Это началось совершенно внезапно, без каких-либо предпосылок или намёков. Первую неделю он рисовал, даже не думая, просто позволяя руке делать то, что она хочет, самой выбирать и краски, и кисти, и линии. Но подсчитав, что за неделю спал не больше пятнадцати часов, а ел — не больше пяти раз, он забеспокоился. Он никогда не вёл жизни голодного художника, питающегося только своим творчеством, он любил и вкусную еду, и поспать до обеда, и хорошо сделанные вещи. Любил комфорт, был, как он про себя говорил, земным человеком.

Ещё через неделю он пошёл к врачу.

У художника была странная жалоба: на слишком активное вдохновение, но врач назначил серьёзное обследование. Физическое состояние больного ухудшалось на глазах, в то время, как духовное… С духовным дело обстояло так: художник чувствовал, что ещё никогда прежде за тридцать лет творческого пути образы в его голове не были столь кристально чисты, просты, и изящны, и точны.

Обследование ничего не дало, ложиться в «санаторий психического здоровья», он отказался. Даже если то, что с ним происходило, и было навязчивым состоянием, художник решил больше с этим не бороться. Он чувствовал, что либо оно пройдёт само, как началось, либо съест его, ну что ж, такая судьба. Врач этого фатализма не разделял категорически, но ничего сделать пока не мог.

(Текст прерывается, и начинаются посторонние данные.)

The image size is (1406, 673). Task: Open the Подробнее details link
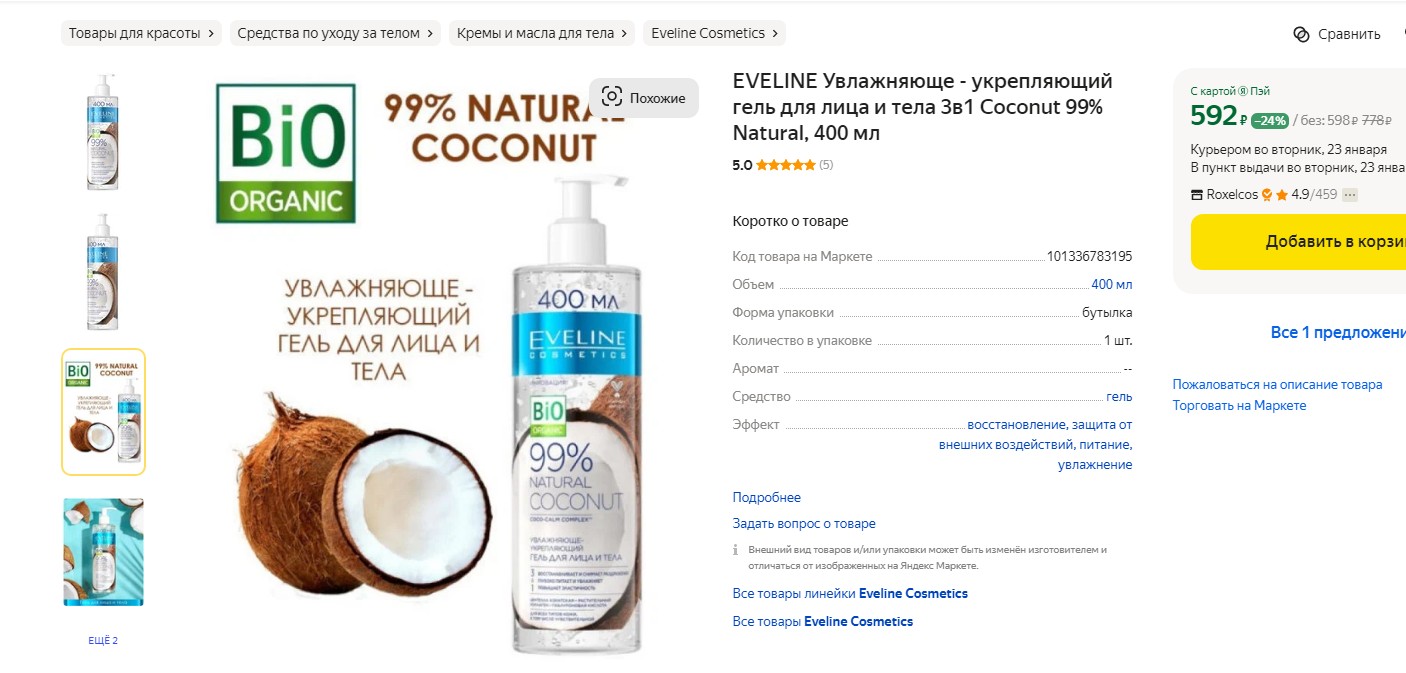click(x=767, y=497)
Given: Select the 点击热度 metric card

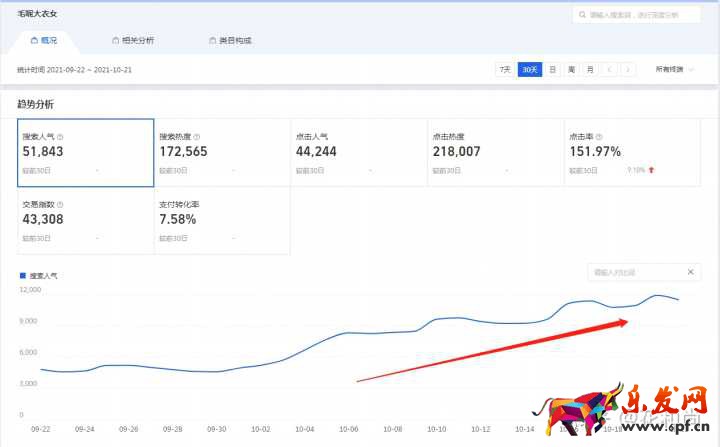Looking at the screenshot, I should pyautogui.click(x=494, y=153).
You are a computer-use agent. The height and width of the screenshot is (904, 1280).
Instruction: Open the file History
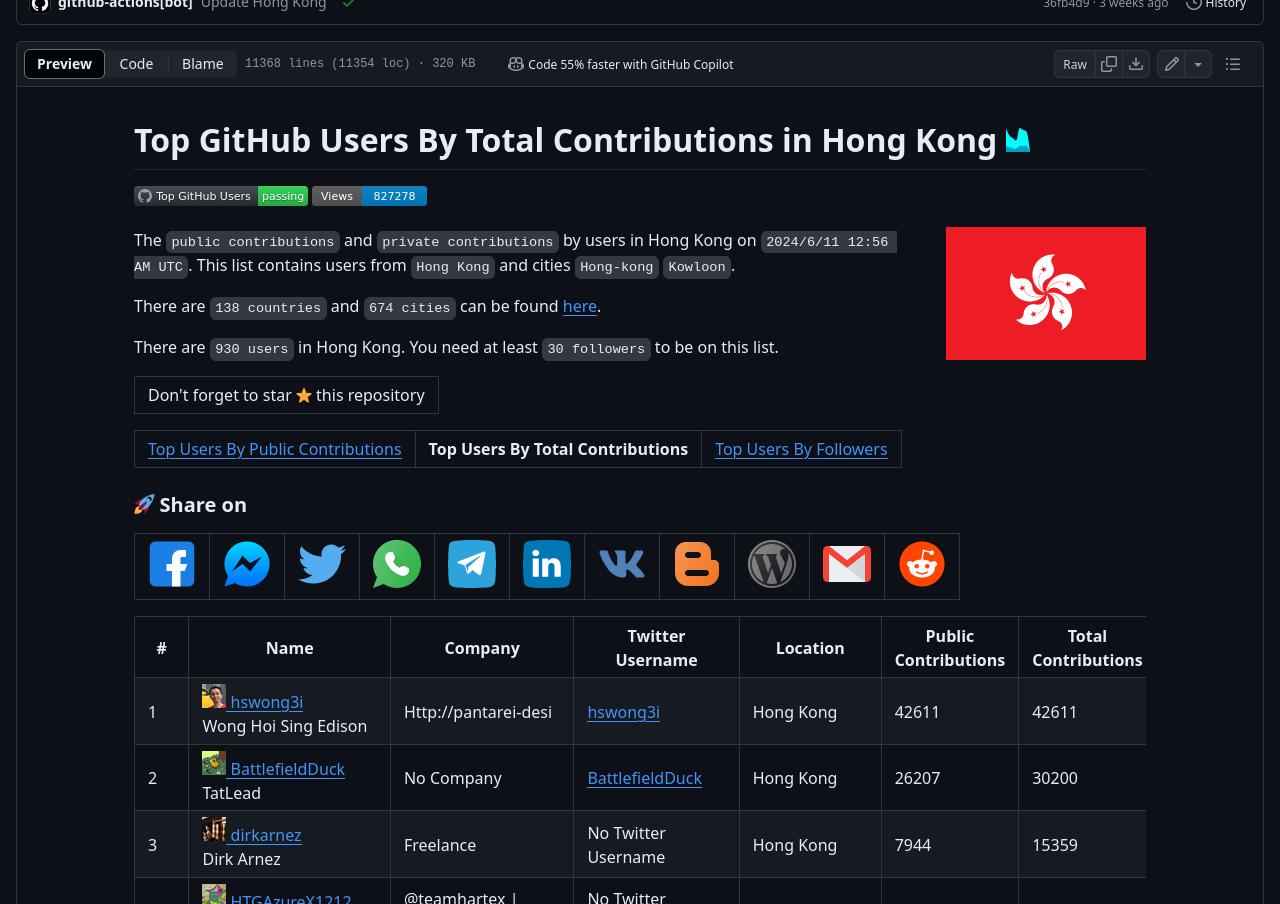[x=1216, y=4]
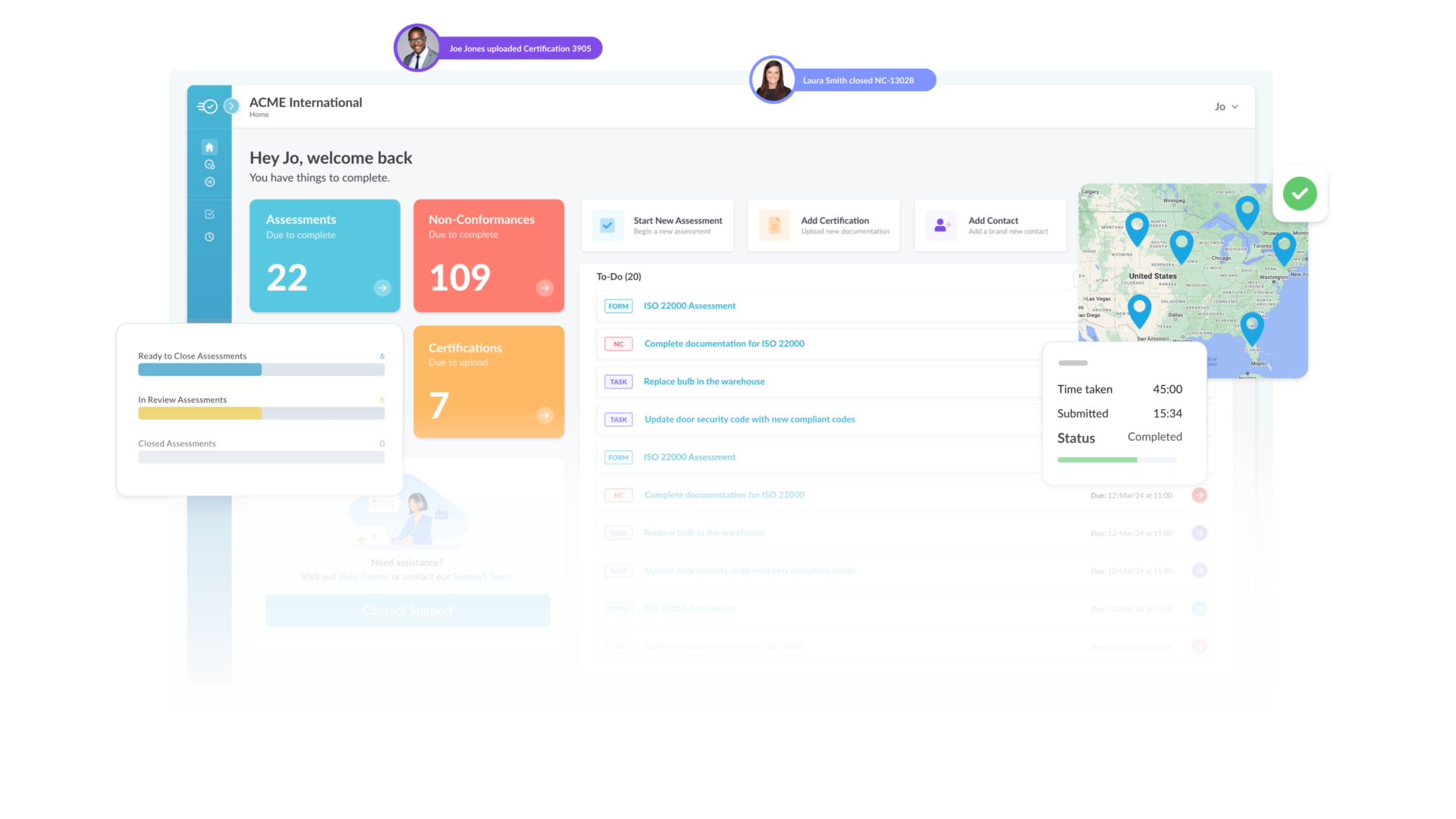Screen dimensions: 1456x819
Task: Expand the Non-Conformances card via its arrow
Action: [x=544, y=288]
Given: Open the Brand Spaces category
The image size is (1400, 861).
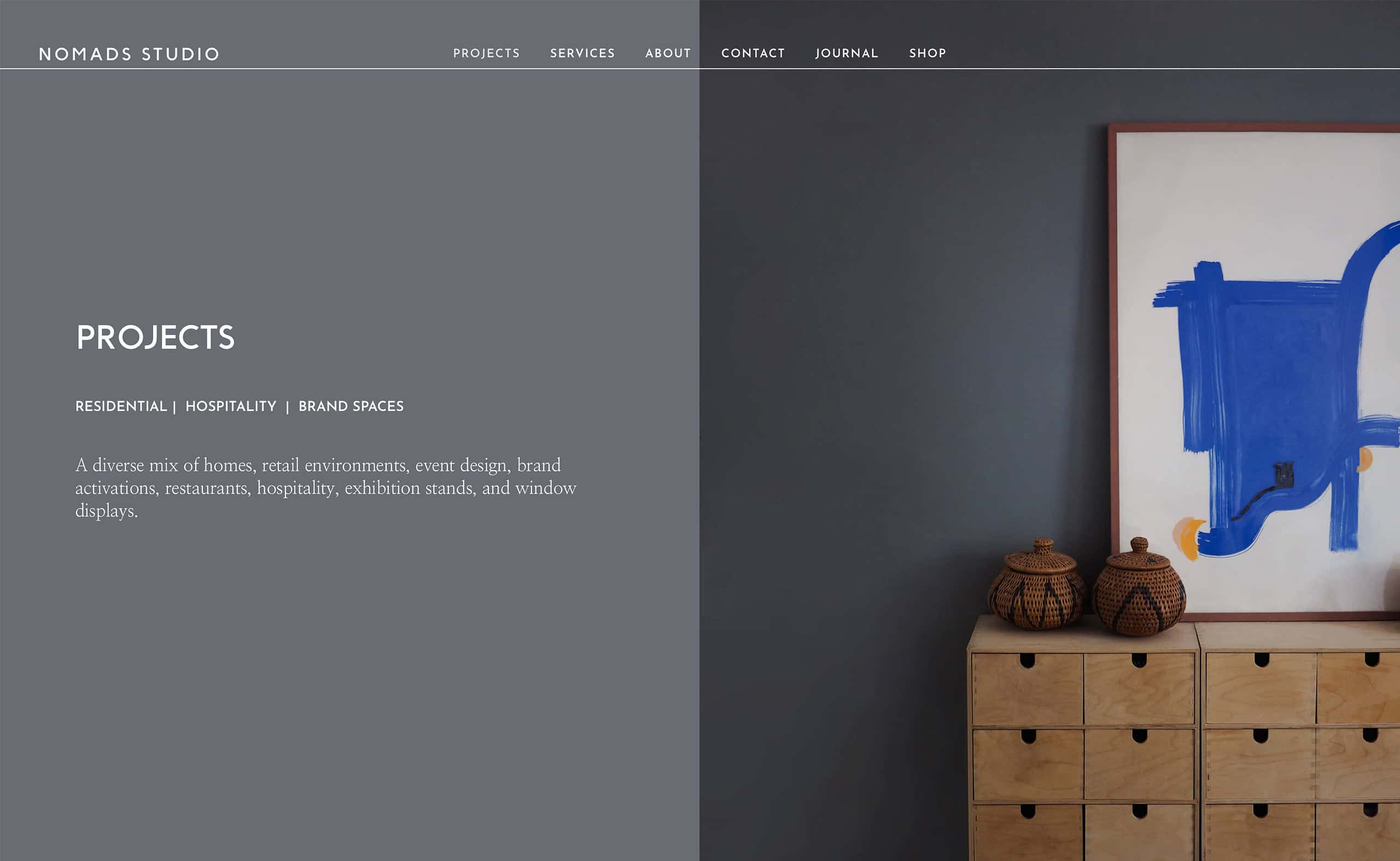Looking at the screenshot, I should coord(351,406).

Уже два месяца рука художника переставала дрожать, лишь взявшись за кисть, и за это время земной человек с брюшком превратился в анемичного голодного художника.

Сейчас он глотал воду из-под крана, закрыв покрасневшие глаза, держась за стену, и ни о чём не думал. Целых несколько секунд не думал, что картина, которую он пишет сейчас, будет последней. Если он выживет после окончания полотна, то так тому и быть. Если не выживет — то так тому и быть. Что бы ни было — так тому и быть.

Нет и уже не будет в его жизни ничего важнее этой картины, он всю жизнь шёл к этой картине, финал его жизни — эта картина. Будет ли он существовать физически после этой картины или нет, больше ничего написать не сможет.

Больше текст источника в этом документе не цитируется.